**TASK DESCRIPTION**.
Reproduce the lines from the line containing "Click the E:\Program Files path text" to the line containing "click(x=444, y=376)", inclusive, without any changes.

*****

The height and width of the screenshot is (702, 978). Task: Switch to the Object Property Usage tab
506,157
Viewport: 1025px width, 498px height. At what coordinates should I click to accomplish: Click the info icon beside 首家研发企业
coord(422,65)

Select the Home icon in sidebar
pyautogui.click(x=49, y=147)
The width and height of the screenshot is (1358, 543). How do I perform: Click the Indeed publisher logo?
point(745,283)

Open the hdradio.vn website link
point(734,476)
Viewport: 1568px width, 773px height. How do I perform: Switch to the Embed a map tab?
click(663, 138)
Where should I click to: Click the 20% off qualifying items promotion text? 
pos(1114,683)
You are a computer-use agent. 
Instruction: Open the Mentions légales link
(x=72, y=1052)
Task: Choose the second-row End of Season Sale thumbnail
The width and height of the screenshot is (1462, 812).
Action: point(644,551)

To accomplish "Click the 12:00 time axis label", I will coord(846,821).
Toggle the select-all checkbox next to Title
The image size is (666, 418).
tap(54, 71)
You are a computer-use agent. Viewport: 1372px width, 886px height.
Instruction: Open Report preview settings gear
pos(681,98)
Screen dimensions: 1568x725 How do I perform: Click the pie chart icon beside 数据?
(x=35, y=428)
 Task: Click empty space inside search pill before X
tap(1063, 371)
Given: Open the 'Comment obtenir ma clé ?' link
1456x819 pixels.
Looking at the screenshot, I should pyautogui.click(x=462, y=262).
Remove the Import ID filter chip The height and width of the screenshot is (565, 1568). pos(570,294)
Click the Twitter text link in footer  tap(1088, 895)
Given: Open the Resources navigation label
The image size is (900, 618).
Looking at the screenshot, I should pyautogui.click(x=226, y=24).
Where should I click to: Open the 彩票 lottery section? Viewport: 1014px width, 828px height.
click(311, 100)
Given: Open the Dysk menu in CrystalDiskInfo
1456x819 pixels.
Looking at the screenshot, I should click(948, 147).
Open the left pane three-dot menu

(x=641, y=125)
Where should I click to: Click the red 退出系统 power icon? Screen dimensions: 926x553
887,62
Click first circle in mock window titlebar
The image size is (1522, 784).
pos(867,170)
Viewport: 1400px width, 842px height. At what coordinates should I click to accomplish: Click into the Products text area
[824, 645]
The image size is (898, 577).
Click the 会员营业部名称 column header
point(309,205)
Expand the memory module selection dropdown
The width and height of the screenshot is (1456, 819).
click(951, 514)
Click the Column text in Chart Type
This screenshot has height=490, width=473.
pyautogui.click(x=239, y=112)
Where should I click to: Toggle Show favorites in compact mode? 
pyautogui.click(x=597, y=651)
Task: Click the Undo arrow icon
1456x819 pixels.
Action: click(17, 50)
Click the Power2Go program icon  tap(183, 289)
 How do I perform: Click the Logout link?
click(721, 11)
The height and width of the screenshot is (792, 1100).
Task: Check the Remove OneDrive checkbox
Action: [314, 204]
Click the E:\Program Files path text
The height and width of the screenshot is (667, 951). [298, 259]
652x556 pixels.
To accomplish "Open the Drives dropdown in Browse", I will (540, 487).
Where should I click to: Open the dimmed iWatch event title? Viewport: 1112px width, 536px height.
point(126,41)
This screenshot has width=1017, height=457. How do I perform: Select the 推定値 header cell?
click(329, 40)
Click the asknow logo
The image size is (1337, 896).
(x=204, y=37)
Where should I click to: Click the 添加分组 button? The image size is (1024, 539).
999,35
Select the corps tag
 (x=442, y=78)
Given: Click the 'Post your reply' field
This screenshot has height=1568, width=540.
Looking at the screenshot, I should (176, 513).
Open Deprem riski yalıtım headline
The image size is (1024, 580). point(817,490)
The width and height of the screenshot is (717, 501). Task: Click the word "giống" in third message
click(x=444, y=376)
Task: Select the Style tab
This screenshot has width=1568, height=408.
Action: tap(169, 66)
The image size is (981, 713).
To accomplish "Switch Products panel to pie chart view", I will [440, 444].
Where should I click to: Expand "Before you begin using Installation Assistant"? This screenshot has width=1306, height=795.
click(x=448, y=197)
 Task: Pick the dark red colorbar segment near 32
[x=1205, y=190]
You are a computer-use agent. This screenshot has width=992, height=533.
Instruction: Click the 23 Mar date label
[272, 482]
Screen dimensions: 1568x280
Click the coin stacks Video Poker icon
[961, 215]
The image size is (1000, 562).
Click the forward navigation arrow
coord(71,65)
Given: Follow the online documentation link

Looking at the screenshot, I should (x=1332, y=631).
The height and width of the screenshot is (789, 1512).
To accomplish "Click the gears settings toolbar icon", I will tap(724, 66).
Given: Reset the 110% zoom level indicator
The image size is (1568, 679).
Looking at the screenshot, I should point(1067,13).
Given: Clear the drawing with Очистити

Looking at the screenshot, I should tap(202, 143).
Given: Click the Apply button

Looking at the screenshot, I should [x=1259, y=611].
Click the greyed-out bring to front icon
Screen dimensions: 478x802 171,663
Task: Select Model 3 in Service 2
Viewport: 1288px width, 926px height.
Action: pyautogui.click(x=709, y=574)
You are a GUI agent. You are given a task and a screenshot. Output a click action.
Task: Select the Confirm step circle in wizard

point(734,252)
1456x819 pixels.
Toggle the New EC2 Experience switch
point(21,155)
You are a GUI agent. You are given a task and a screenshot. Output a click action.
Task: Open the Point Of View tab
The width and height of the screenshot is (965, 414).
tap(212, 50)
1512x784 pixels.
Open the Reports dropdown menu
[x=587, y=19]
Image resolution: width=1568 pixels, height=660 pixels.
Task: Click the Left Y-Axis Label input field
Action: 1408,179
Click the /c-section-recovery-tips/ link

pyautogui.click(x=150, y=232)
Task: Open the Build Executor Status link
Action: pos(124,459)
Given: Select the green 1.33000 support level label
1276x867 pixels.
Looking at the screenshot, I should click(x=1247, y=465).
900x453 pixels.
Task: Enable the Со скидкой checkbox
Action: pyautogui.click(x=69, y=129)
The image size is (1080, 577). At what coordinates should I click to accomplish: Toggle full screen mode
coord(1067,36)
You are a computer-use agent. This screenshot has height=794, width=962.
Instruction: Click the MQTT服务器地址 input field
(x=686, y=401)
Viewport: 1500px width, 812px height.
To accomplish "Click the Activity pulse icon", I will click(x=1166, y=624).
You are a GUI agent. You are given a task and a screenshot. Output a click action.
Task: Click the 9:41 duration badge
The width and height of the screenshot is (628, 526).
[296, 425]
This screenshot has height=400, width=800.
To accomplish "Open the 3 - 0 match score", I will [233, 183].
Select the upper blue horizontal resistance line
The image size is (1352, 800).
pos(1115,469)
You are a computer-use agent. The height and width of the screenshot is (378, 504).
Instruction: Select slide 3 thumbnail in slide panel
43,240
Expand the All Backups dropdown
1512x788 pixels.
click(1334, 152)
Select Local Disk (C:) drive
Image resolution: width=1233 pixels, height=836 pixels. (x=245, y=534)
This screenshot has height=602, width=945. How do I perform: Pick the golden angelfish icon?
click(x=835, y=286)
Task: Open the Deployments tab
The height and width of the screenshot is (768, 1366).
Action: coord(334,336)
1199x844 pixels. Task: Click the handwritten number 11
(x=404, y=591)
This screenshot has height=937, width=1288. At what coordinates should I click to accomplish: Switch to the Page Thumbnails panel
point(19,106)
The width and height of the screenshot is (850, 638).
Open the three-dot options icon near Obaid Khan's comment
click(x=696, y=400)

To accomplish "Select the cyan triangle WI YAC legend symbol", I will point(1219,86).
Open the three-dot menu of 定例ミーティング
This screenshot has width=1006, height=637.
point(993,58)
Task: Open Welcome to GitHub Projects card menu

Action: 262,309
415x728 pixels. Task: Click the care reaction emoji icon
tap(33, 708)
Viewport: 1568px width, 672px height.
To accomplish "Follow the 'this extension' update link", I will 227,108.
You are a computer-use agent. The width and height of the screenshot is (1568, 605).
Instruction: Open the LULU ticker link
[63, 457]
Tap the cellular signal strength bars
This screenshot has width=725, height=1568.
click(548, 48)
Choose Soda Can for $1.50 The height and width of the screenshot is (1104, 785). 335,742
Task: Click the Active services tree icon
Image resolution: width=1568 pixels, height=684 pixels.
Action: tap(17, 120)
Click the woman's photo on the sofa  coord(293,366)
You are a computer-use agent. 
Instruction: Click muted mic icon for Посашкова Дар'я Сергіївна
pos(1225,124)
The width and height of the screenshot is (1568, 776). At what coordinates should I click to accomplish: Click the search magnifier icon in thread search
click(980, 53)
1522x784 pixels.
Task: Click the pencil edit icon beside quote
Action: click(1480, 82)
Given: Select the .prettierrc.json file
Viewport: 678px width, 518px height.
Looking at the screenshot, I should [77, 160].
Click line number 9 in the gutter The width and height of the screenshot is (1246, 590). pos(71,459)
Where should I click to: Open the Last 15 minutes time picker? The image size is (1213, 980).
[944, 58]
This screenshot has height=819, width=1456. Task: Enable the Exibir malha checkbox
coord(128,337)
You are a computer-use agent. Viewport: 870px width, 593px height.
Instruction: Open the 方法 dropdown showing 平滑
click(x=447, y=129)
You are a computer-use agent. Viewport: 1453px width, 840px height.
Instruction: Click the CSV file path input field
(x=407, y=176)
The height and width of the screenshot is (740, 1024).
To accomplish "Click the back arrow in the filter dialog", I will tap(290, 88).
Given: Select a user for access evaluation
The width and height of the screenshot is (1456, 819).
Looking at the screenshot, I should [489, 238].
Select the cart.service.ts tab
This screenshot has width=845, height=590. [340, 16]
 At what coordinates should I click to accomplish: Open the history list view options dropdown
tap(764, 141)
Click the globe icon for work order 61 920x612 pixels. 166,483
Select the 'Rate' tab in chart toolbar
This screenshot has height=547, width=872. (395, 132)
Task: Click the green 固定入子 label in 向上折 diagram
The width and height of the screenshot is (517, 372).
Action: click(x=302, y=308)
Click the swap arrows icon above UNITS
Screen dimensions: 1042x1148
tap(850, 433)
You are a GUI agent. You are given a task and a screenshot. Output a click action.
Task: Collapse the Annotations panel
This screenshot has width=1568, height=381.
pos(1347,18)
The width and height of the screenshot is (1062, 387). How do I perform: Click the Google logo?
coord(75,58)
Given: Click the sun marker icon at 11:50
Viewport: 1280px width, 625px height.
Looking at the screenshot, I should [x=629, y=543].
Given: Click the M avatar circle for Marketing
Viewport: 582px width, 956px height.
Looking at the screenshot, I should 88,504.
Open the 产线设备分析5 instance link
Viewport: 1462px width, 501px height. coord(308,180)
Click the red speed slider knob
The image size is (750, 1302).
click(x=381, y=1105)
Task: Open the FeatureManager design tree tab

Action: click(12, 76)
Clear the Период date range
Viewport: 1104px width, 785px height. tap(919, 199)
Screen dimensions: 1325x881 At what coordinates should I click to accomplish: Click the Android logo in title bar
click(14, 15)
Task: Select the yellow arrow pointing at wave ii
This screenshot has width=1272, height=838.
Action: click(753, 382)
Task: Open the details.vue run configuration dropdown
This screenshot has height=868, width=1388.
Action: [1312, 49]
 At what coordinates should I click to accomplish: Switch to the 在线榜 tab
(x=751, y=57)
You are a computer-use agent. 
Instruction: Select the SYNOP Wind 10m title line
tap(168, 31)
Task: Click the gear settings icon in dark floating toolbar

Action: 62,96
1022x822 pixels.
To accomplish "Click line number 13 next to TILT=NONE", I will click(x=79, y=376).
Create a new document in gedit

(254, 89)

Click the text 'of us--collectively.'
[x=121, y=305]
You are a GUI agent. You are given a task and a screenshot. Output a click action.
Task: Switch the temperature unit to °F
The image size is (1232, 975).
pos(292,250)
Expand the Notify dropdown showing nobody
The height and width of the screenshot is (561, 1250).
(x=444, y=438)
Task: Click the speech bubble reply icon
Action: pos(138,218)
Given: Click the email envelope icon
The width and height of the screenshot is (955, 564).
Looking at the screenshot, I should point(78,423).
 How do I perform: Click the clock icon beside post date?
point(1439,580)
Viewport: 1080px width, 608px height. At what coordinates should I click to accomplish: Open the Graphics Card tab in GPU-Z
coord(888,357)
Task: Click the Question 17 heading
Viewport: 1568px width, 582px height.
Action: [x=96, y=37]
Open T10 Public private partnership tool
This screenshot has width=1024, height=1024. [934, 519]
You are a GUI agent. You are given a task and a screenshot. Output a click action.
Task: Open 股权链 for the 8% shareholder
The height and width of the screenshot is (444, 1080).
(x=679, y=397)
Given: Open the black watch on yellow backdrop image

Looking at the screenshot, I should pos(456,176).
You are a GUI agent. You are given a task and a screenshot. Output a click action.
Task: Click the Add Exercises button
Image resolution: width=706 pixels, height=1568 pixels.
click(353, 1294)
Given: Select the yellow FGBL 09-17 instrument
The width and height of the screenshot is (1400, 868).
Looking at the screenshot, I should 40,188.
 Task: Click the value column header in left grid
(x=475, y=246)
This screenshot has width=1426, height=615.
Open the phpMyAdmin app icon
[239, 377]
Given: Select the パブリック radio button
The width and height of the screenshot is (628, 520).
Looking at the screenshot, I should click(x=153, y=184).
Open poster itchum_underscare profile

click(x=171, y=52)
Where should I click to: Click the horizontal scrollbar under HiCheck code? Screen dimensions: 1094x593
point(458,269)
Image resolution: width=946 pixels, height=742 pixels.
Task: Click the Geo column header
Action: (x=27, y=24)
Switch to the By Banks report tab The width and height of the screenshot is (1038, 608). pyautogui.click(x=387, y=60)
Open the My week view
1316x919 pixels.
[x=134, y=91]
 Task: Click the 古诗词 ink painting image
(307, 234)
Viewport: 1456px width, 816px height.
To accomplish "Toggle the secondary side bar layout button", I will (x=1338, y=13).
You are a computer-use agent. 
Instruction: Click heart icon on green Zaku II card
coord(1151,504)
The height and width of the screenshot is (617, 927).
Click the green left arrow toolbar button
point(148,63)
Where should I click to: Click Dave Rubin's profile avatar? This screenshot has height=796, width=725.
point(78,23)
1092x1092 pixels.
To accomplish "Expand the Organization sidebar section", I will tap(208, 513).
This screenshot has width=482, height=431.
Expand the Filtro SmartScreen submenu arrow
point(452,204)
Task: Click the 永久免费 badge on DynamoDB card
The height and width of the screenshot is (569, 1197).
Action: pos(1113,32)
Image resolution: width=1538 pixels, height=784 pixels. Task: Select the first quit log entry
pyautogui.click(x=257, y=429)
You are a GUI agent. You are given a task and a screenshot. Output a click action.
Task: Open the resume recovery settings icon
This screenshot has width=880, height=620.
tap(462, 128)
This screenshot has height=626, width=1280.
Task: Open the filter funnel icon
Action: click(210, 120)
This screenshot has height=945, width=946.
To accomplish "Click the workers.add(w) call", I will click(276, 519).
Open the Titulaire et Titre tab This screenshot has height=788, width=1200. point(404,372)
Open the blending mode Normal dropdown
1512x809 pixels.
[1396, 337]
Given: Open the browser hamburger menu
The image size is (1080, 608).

*****

**OUTPUT**.
Click the E:\Program Files path text
The height and width of the screenshot is (667, 951). [298, 259]
652x556 pixels.
To accomplish "Open the Drives dropdown in Browse", I will (540, 487).
Where should I click to: Open the dimmed iWatch event title? Viewport: 1112px width, 536px height.
point(126,41)
This screenshot has width=1017, height=457. How do I perform: Select the 推定値 header cell?
click(329, 40)
Click the asknow logo
The image size is (1337, 896).
(x=204, y=37)
Where should I click to: Click the 添加分组 button? The image size is (1024, 539).
999,35
Select the corps tag
 (x=442, y=78)
Given: Click the 'Post your reply' field
This screenshot has height=1568, width=540.
Looking at the screenshot, I should (176, 513).
Open Deprem riski yalıtım headline
The image size is (1024, 580). point(817,490)
The width and height of the screenshot is (717, 501). Task: Click the word "giống" in third message
click(x=444, y=376)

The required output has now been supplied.